Although they have generally had a bad image to overcome, Mrs. Wolf said, they were important throughout history. It was mules and oxen who moved the wagons westward during this nation's expansion.
Mules are the result of a horse for a mother and a donkey for a father, Mrs. Nye said. "They have the agility of a horse and the intelligence and heartiness of a donkey," she said.
Mrs. Wolf said mountain men, the earliest explorers of the Rockies, used the pack animals and referred to them as "mountain canaries." Their braying could be heard for miles and mountain men could locate one another through their "singing."
Biblical stories often portrayed them as humble creatures, who performed noble work. Mary was carried to Bethlehem on one, she said. And, Jesus rode into Jerusalem on the back of one on Palm Sunday.
One distinguishing feature of donkeys is a cross, with a line that runs down their spines and another line that runs along each shoulder.
Mrs. Wolf said legends attribute the cross to the reward they received for work they performed in the Bible. She said the story goes that as Mary rode into Bethlehem, the donkey she rode on, picked up a thorn in its hoof. But, the animal continued in pain until he arrived at their destination. That night, Mrs. Wolf said, Mary placed a blanket on the donkey and when she removed it the next morning, the cross was there.

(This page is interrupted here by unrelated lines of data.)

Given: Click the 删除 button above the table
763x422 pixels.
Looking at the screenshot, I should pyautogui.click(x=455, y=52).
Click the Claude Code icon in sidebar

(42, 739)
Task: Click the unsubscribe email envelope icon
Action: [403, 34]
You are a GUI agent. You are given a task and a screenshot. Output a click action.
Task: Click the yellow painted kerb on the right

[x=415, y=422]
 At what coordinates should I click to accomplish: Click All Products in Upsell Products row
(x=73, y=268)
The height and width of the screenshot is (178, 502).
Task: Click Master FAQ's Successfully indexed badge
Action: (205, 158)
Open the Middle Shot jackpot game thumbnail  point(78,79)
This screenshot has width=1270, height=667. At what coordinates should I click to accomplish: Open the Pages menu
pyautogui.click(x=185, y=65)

Another story goes that the donkey wanted to carry Christ's cross, but was denied. Instead, the animal followed Christ on his march up to Calvary. When the shadow of the cross fell on the animal, it remained for all time, she said.
Mrs. Nye said she hopes that people will take the time to see the donkeys at the fair so they can learn what their owners have known for so long.
"It's part of history at the fair," she said.